Peço desculpa por escrever devagar como a lentidão de um tempo que passa num relógio cansado e frágil. A memória volta sempre sem que se possa fazer nada para evitá-lo. Os dias antigamente eram todos diferentes. Não tenho vontade de voltar a sitio nenhum. Nem de ficar. Se ao menos eu não pensasse em nada! Acho que dentro de mim deixou de haver alguém. Não sei onde vou encontrar coragem... Não sei se é coragem o que se encontra.
Ele: "Tu às vezes mereces mesmo um par de estalos..."
Ri-me
Ela: "Uns cachaços nos olhos..."
Não se rio. Ficou muito sério a fitar-me. Para dentro de mim. Não desviei o olhar. Deixei que ele entrasse dentro das minhas retinas e vasculhasse a minha alma. Deixei que ele me invadisse e procurasse sem cessar que não mentia.

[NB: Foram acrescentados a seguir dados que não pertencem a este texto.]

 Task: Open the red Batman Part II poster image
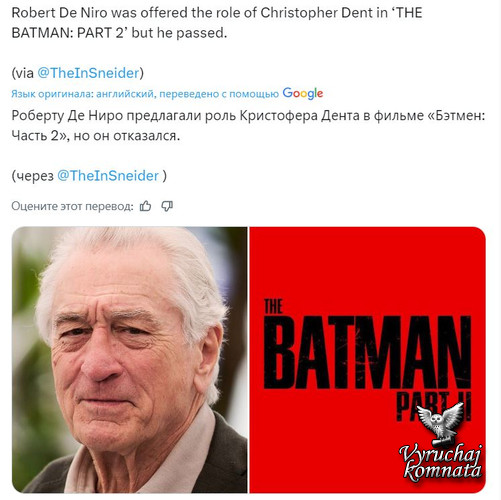pyautogui.click(x=367, y=360)
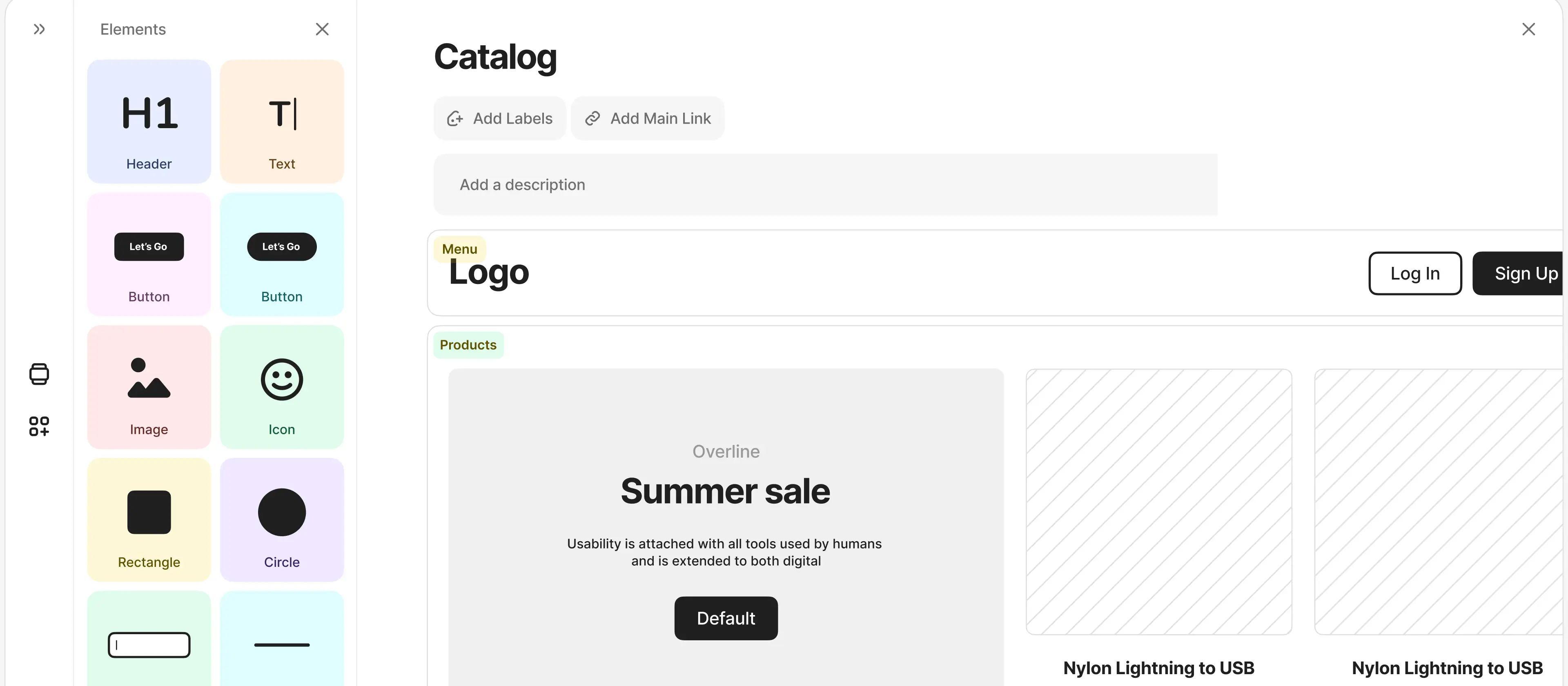Select the H1 Header element
The height and width of the screenshot is (686, 1568).
[149, 121]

Ele: "Tiveste sorte e tu sabes que tiveste sorte. Se fosse antigamente... Tu sabes que tiveste sorte e brincas com isso."
Ela: "Sorte?!"
Não o fitei nos olhos. Deixei de querer ser invadida e deixei de querer invadir. Um de nós tinha estagnado no tempo. Ou um de nós tinha evoluído na forma de pensar. De ser. Algo estava errado naquela conversa. Eu sabia onde ela ía parar. A partir dali já conhecia o filme. Já conhecia de cor e salteado de tantas vezes rebobinar a cassete. Não fazia sentido insistir.

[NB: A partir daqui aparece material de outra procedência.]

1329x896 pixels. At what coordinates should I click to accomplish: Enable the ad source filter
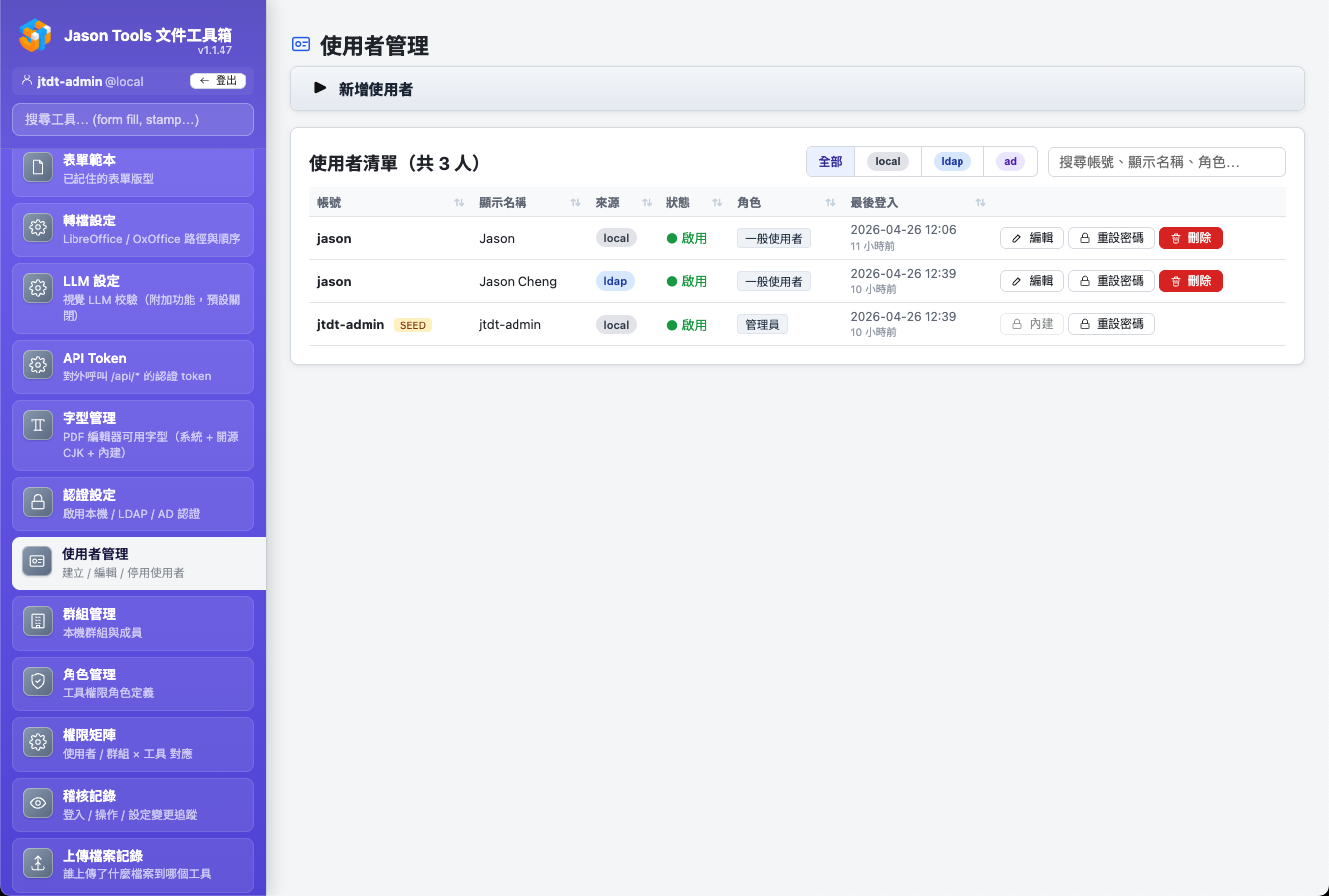coord(1010,161)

Quando voltei a encará-lo, ele continuava a olhar-me sério. Como se alguma coisa o incomodasse. A minha presença, talvez.
Ele: "Não sei onde estás. Já te conheci melhor... 8 anos é muito tempo sem ver/estar com uma pessoa. Não tenho a certeza, mas acho que estás sozinha. A vida anda-te a passar ao lado... Põe-te a salvo, é o que te tenho a dizer. Finges que não precisas de ninguém e precisas de toda a gente."
Ela: "Estás a falar de mim ou de ti?"
Já não ouviu, já estava a andar para a frente como se nunca nos tivéssemos encontrado naquele ponto da rua.